Kurz: ich ließ mich in Dresden taufen und wurde Ostern 1937 in derselben Kirche konfirmiert. Nun war die Konfirmation aber, anders als die Taufprozedur, ein öffentlicher, kein privater Akt. Diese kirchliche Öffentlichkeit hat bekanntlich ihre spezifische Verkehrsform. Man erschien reinlich und gut gekleidet – es gab dafür ein besonderes Kleidungsstück, den »Konfirmanden-Anzug«. Ihn neu zu erwerben, lag außerhalb der finanziellen Möglichkeiten meines Vaters; er mußte irgendwo geliehen werden – aber wo? Dann gab es für die Feier eine peinliche Choreografie, die im Unterricht eingeübt worden war.
Und nur über der Taufe hatte ein schwacher Glanz des Magischen geschwebt, eine Erinnerung an jene unio mystica, von der ich später in den Predigten des Meister Eckehart las; die Konfirmation dagegen roch. Sie roch nach Unterwerfung, nach faktischer Normalität. Sie trieb den Geist aus wie ein unerwünschter preußischer Katechet.
So machte ich Gebrauch von einer Möglichkeit, die es immerhin gab, obwohl in meinem Erfahrungsumfeld kaum jemals genutzt: die Teilnahme am kirchlichen Zeremoniell in Jungvolk-Uniform. Für mich war dies die Fortsetzung des »Kriegs« gegen die Normalität. Ich wurde auf paradoxe Weise im Abseits konfirmiert, nämlich unter dem Hakenkreuz, und an gewissen Stellen des Rituals, wo man sich eigentlich verbeugen sollte, schlug ich die Hacken zusammen wie ein Soldat – eine Abwandlung der Zeremonie, die nirgends vorgesehen war, aber die Logik faschistischer Formen für sich gehabt hat.
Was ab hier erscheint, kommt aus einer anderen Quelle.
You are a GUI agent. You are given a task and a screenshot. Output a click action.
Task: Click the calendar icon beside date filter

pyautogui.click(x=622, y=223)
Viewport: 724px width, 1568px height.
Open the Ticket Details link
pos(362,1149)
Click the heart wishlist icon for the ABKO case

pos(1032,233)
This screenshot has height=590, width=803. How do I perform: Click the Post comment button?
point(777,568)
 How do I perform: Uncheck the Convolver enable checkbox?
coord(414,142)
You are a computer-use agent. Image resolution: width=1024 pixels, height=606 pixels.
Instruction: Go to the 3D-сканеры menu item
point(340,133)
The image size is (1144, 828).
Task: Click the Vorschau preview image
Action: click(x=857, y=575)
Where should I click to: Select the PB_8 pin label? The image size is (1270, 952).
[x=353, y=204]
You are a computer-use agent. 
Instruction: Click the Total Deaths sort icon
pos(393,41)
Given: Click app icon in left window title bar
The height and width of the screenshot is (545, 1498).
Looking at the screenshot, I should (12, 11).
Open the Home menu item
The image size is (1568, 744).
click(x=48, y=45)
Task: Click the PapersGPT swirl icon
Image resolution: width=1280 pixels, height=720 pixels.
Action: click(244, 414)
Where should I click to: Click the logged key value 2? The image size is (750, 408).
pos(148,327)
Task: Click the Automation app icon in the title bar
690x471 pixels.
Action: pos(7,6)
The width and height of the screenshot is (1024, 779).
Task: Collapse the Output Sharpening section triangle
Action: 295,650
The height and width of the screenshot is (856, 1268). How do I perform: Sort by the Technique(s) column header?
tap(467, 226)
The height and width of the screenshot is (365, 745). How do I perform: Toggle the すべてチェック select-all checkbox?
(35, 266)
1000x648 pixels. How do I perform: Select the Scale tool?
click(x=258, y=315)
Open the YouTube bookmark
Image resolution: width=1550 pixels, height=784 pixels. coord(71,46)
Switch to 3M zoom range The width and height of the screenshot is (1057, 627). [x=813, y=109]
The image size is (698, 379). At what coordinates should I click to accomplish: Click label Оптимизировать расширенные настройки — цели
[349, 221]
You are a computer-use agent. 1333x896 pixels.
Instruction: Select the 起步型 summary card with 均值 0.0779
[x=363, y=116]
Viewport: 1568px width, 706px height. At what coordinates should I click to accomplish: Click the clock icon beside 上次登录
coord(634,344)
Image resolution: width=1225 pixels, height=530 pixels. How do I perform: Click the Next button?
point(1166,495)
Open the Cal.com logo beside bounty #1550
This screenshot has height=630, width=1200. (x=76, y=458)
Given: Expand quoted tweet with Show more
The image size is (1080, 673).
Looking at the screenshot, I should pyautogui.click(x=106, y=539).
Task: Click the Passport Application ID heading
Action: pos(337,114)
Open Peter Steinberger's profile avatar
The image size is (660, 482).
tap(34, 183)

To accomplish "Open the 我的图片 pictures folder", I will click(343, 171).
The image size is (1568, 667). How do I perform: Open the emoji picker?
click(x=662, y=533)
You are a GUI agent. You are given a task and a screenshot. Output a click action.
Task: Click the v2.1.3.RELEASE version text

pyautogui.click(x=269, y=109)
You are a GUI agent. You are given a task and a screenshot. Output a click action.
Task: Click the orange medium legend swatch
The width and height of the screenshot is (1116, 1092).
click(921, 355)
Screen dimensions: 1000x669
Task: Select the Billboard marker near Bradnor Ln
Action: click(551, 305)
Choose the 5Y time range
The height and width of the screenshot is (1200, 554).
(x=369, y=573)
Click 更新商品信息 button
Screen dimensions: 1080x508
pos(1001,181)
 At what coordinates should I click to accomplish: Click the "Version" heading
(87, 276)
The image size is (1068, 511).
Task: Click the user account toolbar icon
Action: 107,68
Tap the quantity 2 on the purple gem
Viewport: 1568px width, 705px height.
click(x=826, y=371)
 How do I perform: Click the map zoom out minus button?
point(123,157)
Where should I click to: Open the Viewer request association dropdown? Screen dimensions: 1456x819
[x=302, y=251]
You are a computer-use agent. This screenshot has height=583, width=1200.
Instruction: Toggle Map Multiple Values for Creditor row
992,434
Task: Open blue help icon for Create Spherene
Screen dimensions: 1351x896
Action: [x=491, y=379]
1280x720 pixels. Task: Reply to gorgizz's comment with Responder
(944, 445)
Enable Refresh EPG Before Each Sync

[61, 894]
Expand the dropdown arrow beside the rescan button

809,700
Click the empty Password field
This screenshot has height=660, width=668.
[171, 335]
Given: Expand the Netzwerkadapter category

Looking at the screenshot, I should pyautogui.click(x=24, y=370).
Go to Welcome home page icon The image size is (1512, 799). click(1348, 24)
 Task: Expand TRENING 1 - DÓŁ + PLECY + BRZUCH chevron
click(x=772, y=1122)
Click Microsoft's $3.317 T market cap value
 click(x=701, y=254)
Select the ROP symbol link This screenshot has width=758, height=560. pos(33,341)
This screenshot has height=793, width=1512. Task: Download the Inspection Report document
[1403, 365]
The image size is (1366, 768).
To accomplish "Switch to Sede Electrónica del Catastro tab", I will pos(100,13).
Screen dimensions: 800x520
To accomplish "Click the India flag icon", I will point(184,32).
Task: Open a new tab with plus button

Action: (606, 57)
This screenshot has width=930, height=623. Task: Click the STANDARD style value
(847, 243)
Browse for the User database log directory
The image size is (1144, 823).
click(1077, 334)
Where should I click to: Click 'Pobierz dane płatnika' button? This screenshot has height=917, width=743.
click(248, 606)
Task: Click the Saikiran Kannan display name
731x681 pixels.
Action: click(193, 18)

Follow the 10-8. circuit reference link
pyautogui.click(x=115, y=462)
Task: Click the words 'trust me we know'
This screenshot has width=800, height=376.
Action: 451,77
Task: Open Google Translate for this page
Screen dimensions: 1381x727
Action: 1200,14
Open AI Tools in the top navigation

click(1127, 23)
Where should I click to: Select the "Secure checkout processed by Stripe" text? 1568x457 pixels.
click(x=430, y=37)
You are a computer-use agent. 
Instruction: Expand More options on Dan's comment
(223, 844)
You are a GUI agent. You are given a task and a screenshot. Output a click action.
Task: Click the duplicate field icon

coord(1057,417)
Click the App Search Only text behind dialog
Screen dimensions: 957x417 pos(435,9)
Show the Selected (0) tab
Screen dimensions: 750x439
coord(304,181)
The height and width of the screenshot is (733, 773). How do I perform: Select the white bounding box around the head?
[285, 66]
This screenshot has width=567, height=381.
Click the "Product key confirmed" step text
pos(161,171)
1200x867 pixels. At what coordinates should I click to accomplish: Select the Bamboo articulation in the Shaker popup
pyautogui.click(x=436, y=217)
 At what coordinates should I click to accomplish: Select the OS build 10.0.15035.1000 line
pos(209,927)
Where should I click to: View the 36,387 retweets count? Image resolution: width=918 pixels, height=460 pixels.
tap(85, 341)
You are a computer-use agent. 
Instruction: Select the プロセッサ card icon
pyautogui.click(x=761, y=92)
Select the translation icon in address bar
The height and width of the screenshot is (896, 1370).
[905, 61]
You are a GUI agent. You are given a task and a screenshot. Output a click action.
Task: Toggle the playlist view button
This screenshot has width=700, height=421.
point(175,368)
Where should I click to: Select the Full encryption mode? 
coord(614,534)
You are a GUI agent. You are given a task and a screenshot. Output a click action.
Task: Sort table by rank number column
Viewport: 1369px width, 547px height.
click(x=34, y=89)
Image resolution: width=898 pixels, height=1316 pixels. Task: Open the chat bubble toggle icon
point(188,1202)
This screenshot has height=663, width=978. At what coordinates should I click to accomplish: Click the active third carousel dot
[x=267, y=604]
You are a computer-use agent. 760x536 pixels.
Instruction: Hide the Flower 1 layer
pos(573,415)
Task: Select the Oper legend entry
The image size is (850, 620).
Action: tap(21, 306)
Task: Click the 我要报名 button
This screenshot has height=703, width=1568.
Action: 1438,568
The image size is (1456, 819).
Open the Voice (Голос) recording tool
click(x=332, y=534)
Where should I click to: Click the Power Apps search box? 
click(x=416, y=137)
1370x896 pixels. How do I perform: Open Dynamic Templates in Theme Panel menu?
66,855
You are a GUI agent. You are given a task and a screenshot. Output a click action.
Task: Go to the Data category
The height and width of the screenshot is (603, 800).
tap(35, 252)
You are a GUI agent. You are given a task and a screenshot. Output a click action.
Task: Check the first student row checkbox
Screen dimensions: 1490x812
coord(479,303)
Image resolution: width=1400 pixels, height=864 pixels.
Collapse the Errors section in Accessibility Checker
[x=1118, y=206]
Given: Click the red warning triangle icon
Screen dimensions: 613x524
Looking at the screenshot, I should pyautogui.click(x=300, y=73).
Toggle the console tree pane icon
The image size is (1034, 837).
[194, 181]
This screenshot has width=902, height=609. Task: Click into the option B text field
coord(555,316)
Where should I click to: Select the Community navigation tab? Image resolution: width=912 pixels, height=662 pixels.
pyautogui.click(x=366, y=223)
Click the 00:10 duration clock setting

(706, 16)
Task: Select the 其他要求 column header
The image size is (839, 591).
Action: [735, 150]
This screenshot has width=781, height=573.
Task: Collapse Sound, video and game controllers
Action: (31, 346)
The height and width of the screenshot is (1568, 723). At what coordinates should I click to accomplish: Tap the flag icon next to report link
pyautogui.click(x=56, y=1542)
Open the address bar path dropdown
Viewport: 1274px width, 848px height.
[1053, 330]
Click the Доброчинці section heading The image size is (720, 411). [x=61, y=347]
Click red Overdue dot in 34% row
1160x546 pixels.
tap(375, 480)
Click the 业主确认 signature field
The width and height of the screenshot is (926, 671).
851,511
Es war, bei Licht betrachtet, Lebenspfusch. Mein Vater war nicht gerade glücklich. Gewiß: Pfarrer, Öffentlichkeit und Ritual mußten es sich bieten lassen, daß einer den Bruch mit ihren Traditionen ausdrückte, während er sich ihren Riten unterzog; Traditionen, die leer genug waren, so daß es ihnen recht geschah. Ich hatte aber die Form gewählt, in der Faschisten mit Traditionen brechen. Ich wählte ihre Uniform als Mittel meines Protests, doch es war ihre Verkehrsform, die sich zum Inhalt meines Protests gemacht hatte.
Ich war am Ende selbst nicht glücklich damit. Es war nicht Scham, was ich empfand, eher ein Verlust von Identität. Das ist ein Niveau, auf dem es sich mit der Lüge schlecht lebt, und ich lebte gern. Ein Vierzehn- oder Fünfzehnjähriger, der hinterher Kaffee und Kuchen genießt »und nicht mehr daran denkt«, denkt sehr wohl lange daran. Was ist denn Mut? Was ich da bewiesen hatte, war keiner. Ich empfand, was ich erst sehr viel später auch ausdrücken konnte: Mut ist die Gesinnung der Freiheit, und das Ergebnis von Freiheit überwältigt den Mutigen, weil es ihn überrascht – es ist nämlich Glück. Ich war aber unglücklich. Jedenfalls wurde die Konfirmation für mich in der Tat das, was sie ihrem kirchlichen Sinne nach einst für den Gläubigen markiert hat: ein Wendepunkt.